RIO - Com Jared Diamond, aprendemos que a evolução da humanidade foi controlada e influenciada pelos germes. O homem criou condições para o desenvolvimento dos germes ao conviver com rebanhos e domesticar animais, e desde então eles atacam em ondas periódicas, destruindo e dizimando. Malthus, no seu prognóstico de que a população da Terra cresceria de maneira insustentável, previa que ela seria regulada pelo aniquilamento dos pobres (dizia com a dureza britânica) pelas guerras, fomes ou epidemias. Evidentemente essa profecia foi conjurada.


O porco foi dos primeiros animais a conviver com o homem, há 10 mil anos, na China e no sudoeste da Ásia.

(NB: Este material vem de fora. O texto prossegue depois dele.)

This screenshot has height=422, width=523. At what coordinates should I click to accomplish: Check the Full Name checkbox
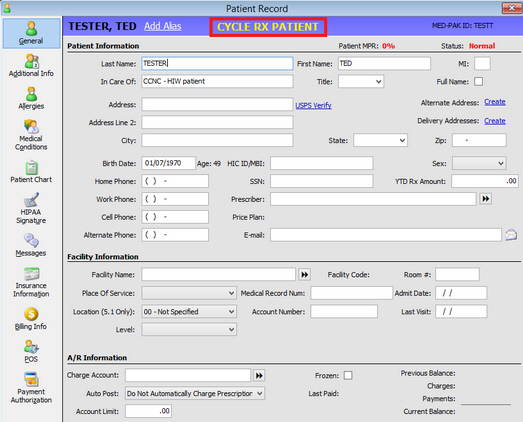coord(478,81)
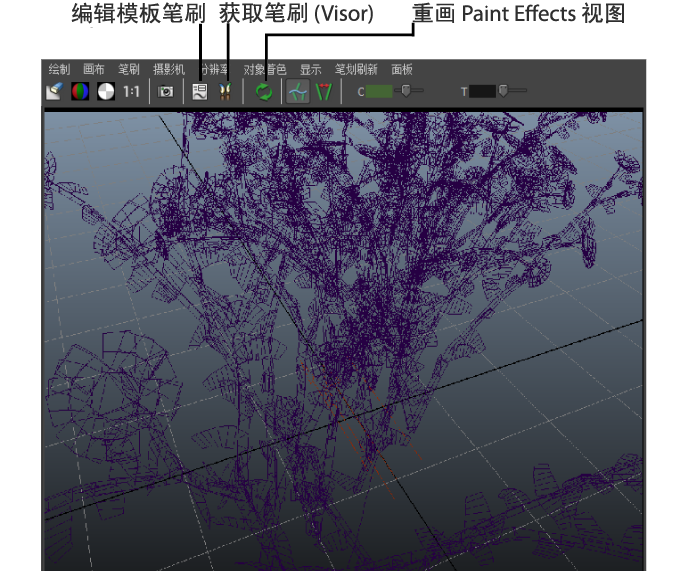675x571 pixels.
Task: Expand the 笔刷 menu
Action: 129,70
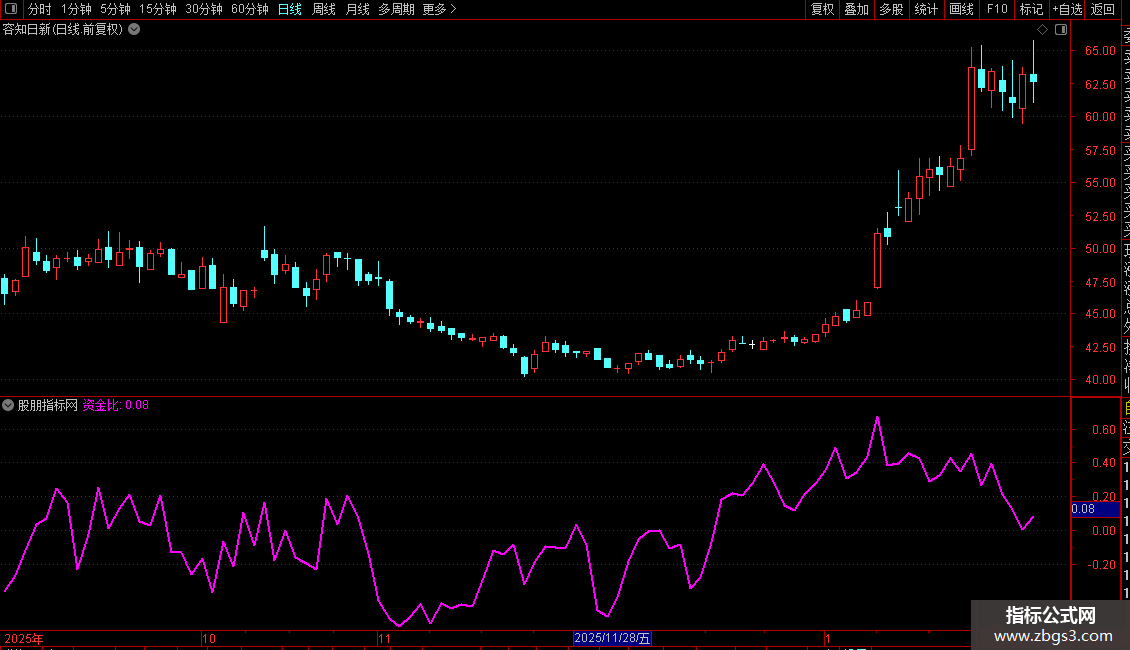Open 多股 multi-stock view
This screenshot has width=1130, height=650.
pos(891,9)
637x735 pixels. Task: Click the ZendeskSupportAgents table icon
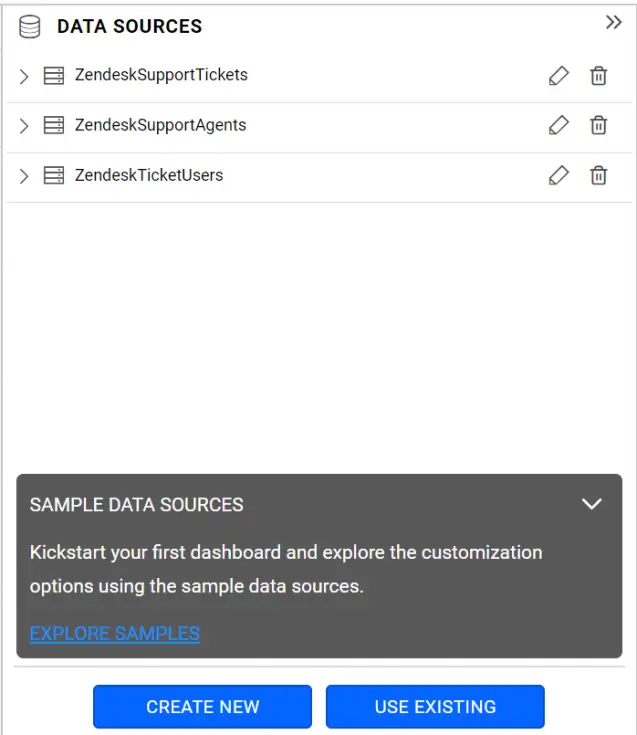click(x=54, y=126)
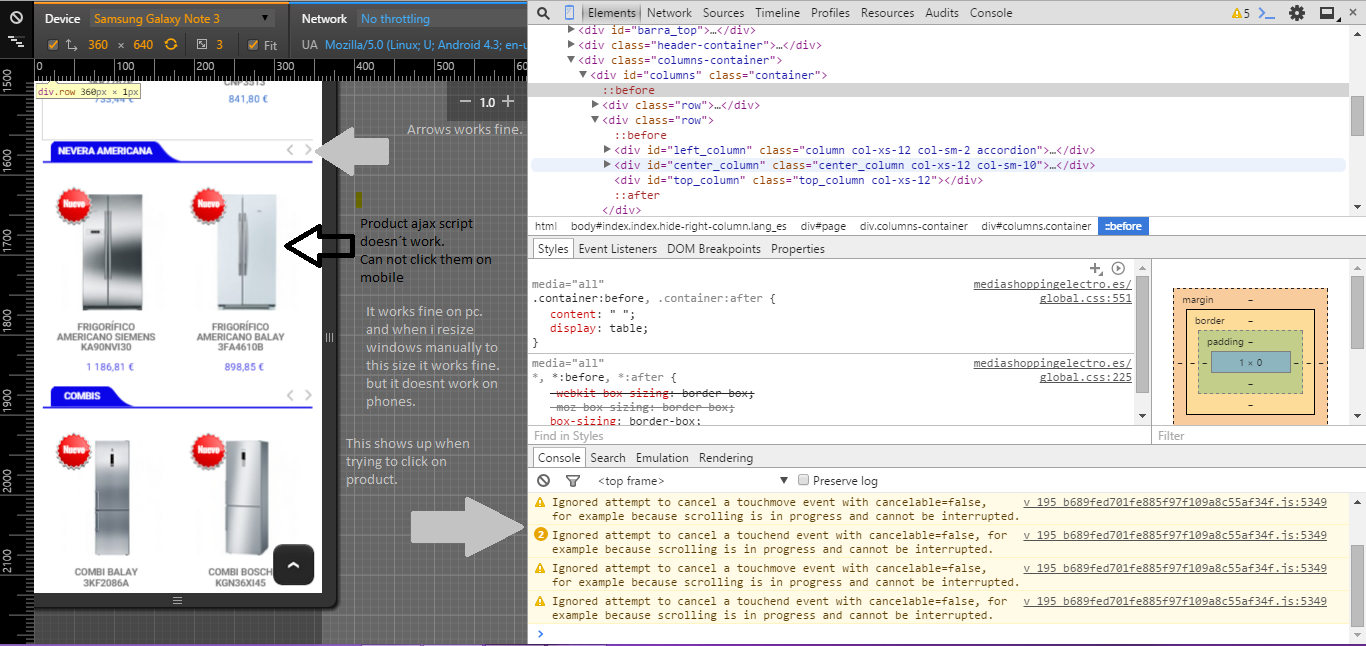Toggle device mode phone icon
Image resolution: width=1366 pixels, height=646 pixels.
(x=569, y=13)
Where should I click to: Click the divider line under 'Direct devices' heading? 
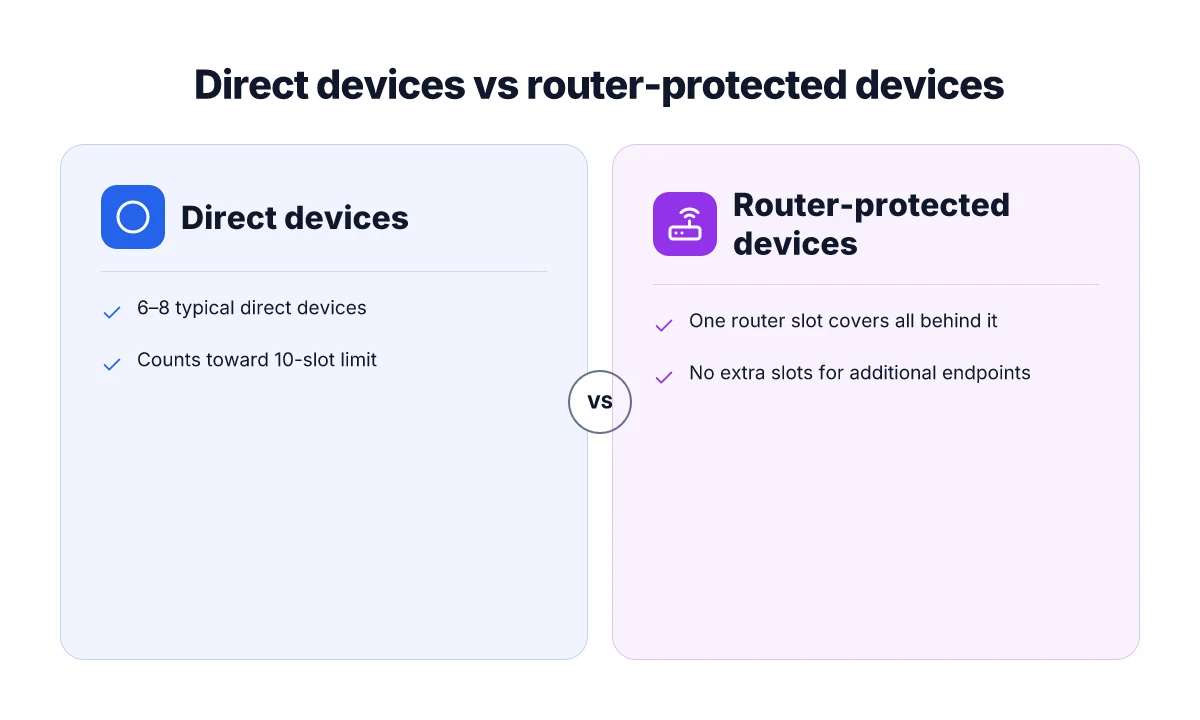pyautogui.click(x=324, y=271)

Tanto assim que o ideograma de casa se compõe de dois, o de teto sobre o do porco. Os porcos limpavam o que restava do consumo humano, transformando-o em alimento.


Agora, depois de serem comidos por nós há milênios, se voltam contra nós, com uma gripe, segundo os entendidos, dita suína mas composta da fusão de um vírus de gripe aviária, com o da gripe suína europeia, o da gripe suína americana e o da gripe humana. Trata-se, diz o dr. Webster, consultor da OMS: “De uma verdadeira super-mistura de vírus”.


Na verdade, os porcos têm a capacidade de armazenar sem mutação os vírus durante anos, e estão devolvendo os que lhes transmitimos na gripe espanhola de 1918 e na gripe de Hong Kong de 1968. E nesse passa-passa, nos últimos 50 anos, ele passou para os humanos 17 vezes. Gripe e porco têm uma velha relação, e a primeira gripe que o homem sofreu foi suína.


Agora o mundo se vê mais uma vez ante medo da pandemia, como esteve diante da gripe aviária há alguns anos. Fecham-se escolas e estabelecimentos públicos, cortam-se voos – o México corre o risco de ficar inteiramente isolado, embora a gripe já tenha se espalhado pelo mundo – as pessoas usam focinheiras (máscaras) e, sobretudo, não se sabe como e quando a doença vai parar e ser controlada. Um dos riscos de sobrevivência da humanidade é uma pandemia, mas vamos sempre esperar que não venha nunca.


No Evangelho, Jesus ao expulsar os demônios dos homens permitiu que entrassem nuns porcos que passavam e estes se jogaram num precipício. Algumas religiões não permitem o consumo de sua carne, deliciosa e indutora do pecado da gula (ah, uma costeleta assada).


Ortega y Gasset, perguntado qual a melhor ave, refletiu: “Um peru é muito bom! Mas um capão! E uma galinha-de-angola! Uma perdiz, que delícia! Mas se porco voasse…” Certamente levava sua gripe para as nuvens e não atrapalhava minha viagem programada para o exterior. Melhor ficar em casa.